**Text section:**
● ● ● ● ● ● ●

Not much has changed for Organigram Holdings Inc. (NASDAQ: OGI) since it reported first-quarter fiscal 2020 results in mid-January. Not much except the share price, that is.
Following the company’s announcement, the stock gained nearly 50%, rising from $2.16 to $3.14. At its most recent close, shares had dropped back to $2.20, a decline of 30%.
That’s in line with the decline at Aurora Cannabis Inc. (NYSE: ACB), which is down about 35%, and Tilray Inc. (NASDAQ: TLRY), down 32%. Other pot stocks, like CannTrust Holdings Inc. (NASDAQ: CTST), down about 45%, or Hexo Corp. (NYSE: HEXO), down 41%, performed significantly worse. Only Canopy Growth Corp. (NYSE: CGC), which lost about 25%, performed better than Organigram.
The S&P 500 has dipped just over 10% in the same time. Most of the decline came in the past week, as investors signaled more concern about the coronavirus outbreak that is spreading quickly.
Even accounting for the market downturn, Canadian cannabis stocks have performed poorly. In large part, that weak performance is due to the sharp drop in share prices that marijuana stocks suffered last year. Yet, Organigram seemed to be positioned for a better year in fiscal 2020.
Organigram Seemed to Have the Right Stuff
At the end of its first fiscal quarter, Organigram reported C$34.1 million in cash and short-term investments. The company also reported positive adjusted EBITDA of C$4.9 million and just C$84.5 million in long-term debt. Unlike most other Canadian pot companies, Organigram slowed the completion of a new growing facility and focused its investment on higher margin edibles and cannabis derivatives.
On February 20, the company rolled out several new cannabis 2.0 products, including new lines of vape pens and cannabis-infused chocolates. Some products were introduced last December, but they came too late to make any difference to first-quarter results. They could have a similarly modest impact on the company’s second quarter.
The limited impact is laid at the feet of the country’s regulatory agency, Health Canada. The agency failed to issue licenses as quickly as Organigram and other pot growers had expected.
In Ontario, the lottery system that the province used to grant licenses was especially slow. It has been replaced with a more streamlined system. However, the first licenses to be issued under the new system won’t be awarded until April.
Organigram, which sells recreational and medical cannabis as well as edibles, vapes and other paraphernalia, looks to be well set up to prosper. But then, the company appeared to be in good shape just six weeks ago.
Getting the Magic Back
The company’s new line of Edison-branded vape pens are designed and sold by a Canadian firm named Feather. The pens themselves are made in China. Given the impact of the coronavirus on Chinese manufacturing, this could become a challenge for Organigram.

● ● ● ● ● ● ●

**Exercise data:**
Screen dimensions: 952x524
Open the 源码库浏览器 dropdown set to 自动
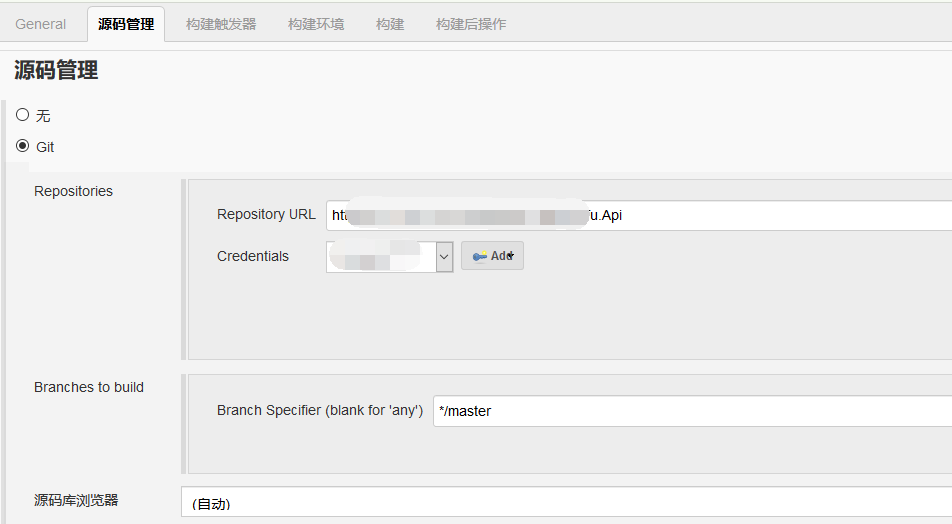point(566,502)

● ● ● ● ● ● ●

**What is needed:** Copy word for word the stretch of the Organigram article from "On February 20, the" through "growers had expected.".

**Response for this exercise:**
On February 20, the company rolled out several new cannabis 2.0 products, including new lines of vape pens and cannabis-infused chocolates. Some products were introduced last December, but they came too late to make any difference to first-quarter results. They could have a similarly modest impact on the company’s second quarter.
The limited impact is laid at the feet of the country’s regulatory agency, Health Canada. The agency failed to issue licenses as quickly as Organigram and other pot growers had expected.